Provided text »
>>>

Interactive Debugging

Execute Commands in Pod

# Get shell access
kubectl exec -n <namespace> <pod-name> -it -- /bin/sh
# or
kubectl exec -n <namespace> <pod-name> -it -- /bin/bash

# Run specific command
kubectl exec -n <namespace> <pod-name> -- ls -la /app
kubectl exec -n <namespace> <pod-name> -- env
kubectl exec -n <namespace> <pod-name> -- cat /etc/resolv.conf

# Test network connectivity
kubectl exec -n <namespace> <pod-name> -- ping <service-name>
kubectl exec -n <namespace> <pod-name> -- curl http://<service-name>:<port>
kubectl exec -n <namespace> <pod-name> -- nslookup <service-name>

Debug with Temporary Pods

# Create debug pod in same namespace
kubectl run debug-pod -n <namespace> --image=busybox --rm -it -- sh

# Test network connectivity
kubectl run debug-curl -n <namespace> --image=curlimages/curl --rm -it -- \
  curl -v http://<service-name>:<port>

# Test DNS resolution
kubectl run debug-dns -n <namespace> --image=busybox --rm -it -- \
  nslookup <service-name>

# Check pod-to-pod connectivity
kubectl run debug-net -n <namespace> --image=nicolaka/netshoot --rm -it -- \
  curl http://<pod-ip>:<port>

Restart and Recovery

Restart Pod

# Delete pod (deployment will recreate)
kubectl delete pod -n <namespace> <pod-name>

# Restart deployment (all pods)
kubectl rollout restart deployment -n <namespace> <deployment-name>

# Scale to zero and back (forces recreation)

<<<

Extend the Kubernetes debugging guide, picking up right after its final line. The entries that come next are separate from the Kubernetes debugging guide.

Data extract »

>>>

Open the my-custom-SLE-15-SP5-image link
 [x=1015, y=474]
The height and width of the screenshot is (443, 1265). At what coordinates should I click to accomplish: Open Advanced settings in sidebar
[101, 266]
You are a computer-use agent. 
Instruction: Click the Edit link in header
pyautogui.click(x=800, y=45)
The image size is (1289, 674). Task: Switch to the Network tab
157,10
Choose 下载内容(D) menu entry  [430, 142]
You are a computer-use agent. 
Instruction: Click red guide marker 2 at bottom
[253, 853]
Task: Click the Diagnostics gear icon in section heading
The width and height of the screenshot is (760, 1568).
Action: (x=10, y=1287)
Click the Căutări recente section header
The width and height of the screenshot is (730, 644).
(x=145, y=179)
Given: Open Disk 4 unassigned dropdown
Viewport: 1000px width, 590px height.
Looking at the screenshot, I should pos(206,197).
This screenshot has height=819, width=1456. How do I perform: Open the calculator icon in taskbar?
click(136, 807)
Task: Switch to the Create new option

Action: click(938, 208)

<<<

Exercise result »
kubectl scale deployment -n <namespace> <deployment-name> --replicas=0
kubectl scale deployment -n <namespace> <deployment-name> --replicas=1

Force Redeploy

# Update deployment to force new pods
kubectl patch deployment -n <namespace> <deployment-name> \
  -p "{\"spec\":{\"template\":{\"metadata\":{\"annotations\":{\"kubectl.kubernetes.io/restartedAt\":\"$(date +%Y-%m-%dT%H:%M:%S)\"}}}}}"

# Check rollout status
kubectl rollout status deployment -n <namespace> <deployment-name>

Rollback Deployment

# Check deployment history
kubectl rollout history deployment -n <namespace> <deployment-name>

# Rollback to previous version
kubectl rollout undo deployment -n <namespace> <deployment-name>

# Rollback to specific revision
kubectl rollout undo deployment -n <namespace> <deployment-name> --to-revision=2

Resource Adjustments

Increase Memory/CPU

# Edit deployment
kubectl edit deployment -n <namespace> <deployment-name>

# Find resources section and update:
# resources:
#   requests:
#     memory: "256Mi"
#     cpu: "100m"
#   limits:
#     memory: "512Mi"
#     cpu: "500m"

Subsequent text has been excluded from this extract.